# Ca : Mg ratios and pale new growth



## Edward (May 25, 2004)

There are situations where people are trying to resolve pale new growth by increasing TE trace elements, iron, NO3, K etc. without success.
The actual reason may be in the presence and/or ratio of Ca and Mg. Usually people think if there is GH there must be Ca. Wrong. There may not be any Ca or any Mg and still get nice dGH readings.

Magnesium = GH - Calcium

Mg ppm = ((17.86 x dGH) - (2.5 x Ca ppm)) /4.1

*Example at 1 dGH:*

Ca : Mg [ppm]

7.0 : 0.0
6.0 : 0.7
5.0 : 1.3
4.0 : 1.9
3.0 : 2.5
2.0 : 3.1
1.0 : 3.7
0.0 : 4.4










Edward


----------



## plantbrain (Jan 23, 2004)

Generally folks with decent GH's have enough Mg and Ca(eg from Tap or reconsitiuted RO).

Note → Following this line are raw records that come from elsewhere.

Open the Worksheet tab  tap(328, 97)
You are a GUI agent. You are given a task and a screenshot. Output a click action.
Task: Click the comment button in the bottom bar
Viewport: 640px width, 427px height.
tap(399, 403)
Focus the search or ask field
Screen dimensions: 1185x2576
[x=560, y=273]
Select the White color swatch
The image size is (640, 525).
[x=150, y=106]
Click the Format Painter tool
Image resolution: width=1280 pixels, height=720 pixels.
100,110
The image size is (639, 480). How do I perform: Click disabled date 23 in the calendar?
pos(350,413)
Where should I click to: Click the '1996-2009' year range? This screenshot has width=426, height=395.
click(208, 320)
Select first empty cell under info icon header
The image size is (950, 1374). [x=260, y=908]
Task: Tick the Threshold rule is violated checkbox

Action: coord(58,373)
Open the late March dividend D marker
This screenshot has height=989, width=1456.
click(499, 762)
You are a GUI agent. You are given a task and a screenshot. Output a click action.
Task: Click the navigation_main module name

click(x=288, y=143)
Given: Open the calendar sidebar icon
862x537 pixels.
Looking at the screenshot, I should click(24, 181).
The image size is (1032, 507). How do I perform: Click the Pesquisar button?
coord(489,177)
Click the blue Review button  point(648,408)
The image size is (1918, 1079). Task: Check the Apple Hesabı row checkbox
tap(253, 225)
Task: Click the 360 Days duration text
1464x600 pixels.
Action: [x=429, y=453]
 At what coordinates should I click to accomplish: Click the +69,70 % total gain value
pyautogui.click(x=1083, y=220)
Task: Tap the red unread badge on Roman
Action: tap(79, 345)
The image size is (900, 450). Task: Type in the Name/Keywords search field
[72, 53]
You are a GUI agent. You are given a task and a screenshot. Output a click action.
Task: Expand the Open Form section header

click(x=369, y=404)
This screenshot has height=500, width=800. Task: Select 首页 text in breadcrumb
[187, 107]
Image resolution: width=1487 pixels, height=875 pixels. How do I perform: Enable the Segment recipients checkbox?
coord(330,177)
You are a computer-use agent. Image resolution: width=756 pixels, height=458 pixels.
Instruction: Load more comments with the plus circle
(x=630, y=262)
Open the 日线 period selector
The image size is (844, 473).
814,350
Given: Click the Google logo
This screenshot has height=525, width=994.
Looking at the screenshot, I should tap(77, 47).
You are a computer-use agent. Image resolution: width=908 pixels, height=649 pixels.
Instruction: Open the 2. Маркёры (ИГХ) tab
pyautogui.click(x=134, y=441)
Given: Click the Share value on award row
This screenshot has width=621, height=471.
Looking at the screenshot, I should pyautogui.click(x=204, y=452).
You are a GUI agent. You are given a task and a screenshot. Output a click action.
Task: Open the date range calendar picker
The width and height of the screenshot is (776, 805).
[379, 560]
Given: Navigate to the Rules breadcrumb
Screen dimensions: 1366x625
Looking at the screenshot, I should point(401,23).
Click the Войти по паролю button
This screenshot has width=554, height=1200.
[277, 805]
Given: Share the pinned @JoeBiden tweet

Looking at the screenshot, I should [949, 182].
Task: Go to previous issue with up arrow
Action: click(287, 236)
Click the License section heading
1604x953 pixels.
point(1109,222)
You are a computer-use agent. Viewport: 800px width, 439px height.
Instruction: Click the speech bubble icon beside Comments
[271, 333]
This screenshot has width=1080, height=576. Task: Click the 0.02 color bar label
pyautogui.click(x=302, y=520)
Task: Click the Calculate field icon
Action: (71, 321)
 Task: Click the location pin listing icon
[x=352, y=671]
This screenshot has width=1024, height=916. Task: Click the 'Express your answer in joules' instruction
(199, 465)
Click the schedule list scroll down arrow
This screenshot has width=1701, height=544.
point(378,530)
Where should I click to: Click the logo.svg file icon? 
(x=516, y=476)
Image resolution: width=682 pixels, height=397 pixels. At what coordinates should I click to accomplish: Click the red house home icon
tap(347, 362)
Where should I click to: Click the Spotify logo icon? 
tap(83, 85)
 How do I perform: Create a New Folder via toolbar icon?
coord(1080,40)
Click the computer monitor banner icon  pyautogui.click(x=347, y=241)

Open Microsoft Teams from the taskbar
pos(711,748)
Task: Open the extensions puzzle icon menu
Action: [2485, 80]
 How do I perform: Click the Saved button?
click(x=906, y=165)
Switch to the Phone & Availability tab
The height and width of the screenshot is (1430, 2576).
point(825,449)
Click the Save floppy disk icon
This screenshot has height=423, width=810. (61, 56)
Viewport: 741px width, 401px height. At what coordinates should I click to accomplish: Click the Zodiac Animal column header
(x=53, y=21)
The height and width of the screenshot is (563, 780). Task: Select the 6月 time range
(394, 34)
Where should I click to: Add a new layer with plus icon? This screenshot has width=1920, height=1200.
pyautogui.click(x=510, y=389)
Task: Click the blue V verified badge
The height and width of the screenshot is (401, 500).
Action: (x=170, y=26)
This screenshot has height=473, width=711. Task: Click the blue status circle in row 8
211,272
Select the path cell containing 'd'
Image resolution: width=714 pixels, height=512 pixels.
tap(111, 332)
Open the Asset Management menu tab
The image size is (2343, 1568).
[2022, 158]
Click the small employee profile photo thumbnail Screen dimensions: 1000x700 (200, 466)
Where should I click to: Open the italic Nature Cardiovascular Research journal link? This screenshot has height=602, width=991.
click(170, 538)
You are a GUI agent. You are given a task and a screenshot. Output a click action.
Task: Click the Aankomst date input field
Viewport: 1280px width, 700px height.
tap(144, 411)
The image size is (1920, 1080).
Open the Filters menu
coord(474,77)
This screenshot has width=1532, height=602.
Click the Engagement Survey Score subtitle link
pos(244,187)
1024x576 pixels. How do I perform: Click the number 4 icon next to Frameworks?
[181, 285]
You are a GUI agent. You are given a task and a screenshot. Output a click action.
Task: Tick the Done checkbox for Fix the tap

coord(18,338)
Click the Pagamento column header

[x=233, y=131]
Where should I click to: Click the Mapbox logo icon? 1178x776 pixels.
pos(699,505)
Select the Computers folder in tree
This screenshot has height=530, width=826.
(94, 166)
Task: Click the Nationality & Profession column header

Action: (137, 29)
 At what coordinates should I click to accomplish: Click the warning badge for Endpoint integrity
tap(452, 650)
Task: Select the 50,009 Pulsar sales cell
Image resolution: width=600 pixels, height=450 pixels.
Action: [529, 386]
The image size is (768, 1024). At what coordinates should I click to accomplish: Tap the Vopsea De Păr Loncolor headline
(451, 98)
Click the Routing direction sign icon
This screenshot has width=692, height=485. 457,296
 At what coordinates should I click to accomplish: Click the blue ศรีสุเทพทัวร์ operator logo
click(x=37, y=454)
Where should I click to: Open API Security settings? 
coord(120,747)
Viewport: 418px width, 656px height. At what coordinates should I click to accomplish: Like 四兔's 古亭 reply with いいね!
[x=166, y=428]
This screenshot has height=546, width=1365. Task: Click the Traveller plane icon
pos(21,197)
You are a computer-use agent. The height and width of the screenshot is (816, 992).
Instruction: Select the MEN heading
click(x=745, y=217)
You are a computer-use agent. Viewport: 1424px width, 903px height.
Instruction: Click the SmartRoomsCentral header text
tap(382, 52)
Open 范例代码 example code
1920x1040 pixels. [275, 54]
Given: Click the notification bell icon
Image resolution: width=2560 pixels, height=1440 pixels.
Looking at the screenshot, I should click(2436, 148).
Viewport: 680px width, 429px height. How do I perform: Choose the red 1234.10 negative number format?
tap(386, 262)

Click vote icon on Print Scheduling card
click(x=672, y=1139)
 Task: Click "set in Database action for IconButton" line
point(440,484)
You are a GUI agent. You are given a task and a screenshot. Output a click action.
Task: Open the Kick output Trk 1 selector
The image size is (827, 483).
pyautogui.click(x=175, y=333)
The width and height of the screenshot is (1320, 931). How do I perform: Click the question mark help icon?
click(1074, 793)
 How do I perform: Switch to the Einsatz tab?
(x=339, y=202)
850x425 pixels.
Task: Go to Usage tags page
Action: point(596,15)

Sometimes there might be not enough Mg, but seldom Ca.

It's rare but possible and easily addressed with CaCl2 and MgSO4.
But few folks meausre Mg/Ca individually. 
I just suggest adding GH(both of these) or SeaChem Eq.

That takes care of things simply.
But you can try to induce Mg or Ca deficiency to see the effects if you want. 

Regards, 
Tom Barr


----------



## EDGE (Feb 28, 2004)

Just a quick follow up. Tap water in Lower mainland, BC has 0 Ca in it.


----------



## cS (Jan 27, 2004)

Edward said:


> Usually people think if there is GH there must be Ca. Wrong. There may not be any Ca or any Mg and still get nice dGH readings.


This is one the many reasons why people should contact their water company and request for a COMPREHENSIVE water report. It will detail the exact concentrations of Ca and Mg, among a host of other variables. The report is free.

I wish more people would participate in IUnknown's post so the "lazy" among us would have even less incentive to lift a finger. :|


----------



## MantisX (Sep 2, 2004)

What if you have well water?


----------



## EDGE (Feb 28, 2004)

Hello MantisX. Ca to Mg ratio in 1 gH should remain the same. The only difference between well water and tap water is the amount of solids is in the water.

It is best to grab a Ca, gH, kH, PO4, NO3 test kit to determine what is in the well water. Build your fertilizing regime around it.


----------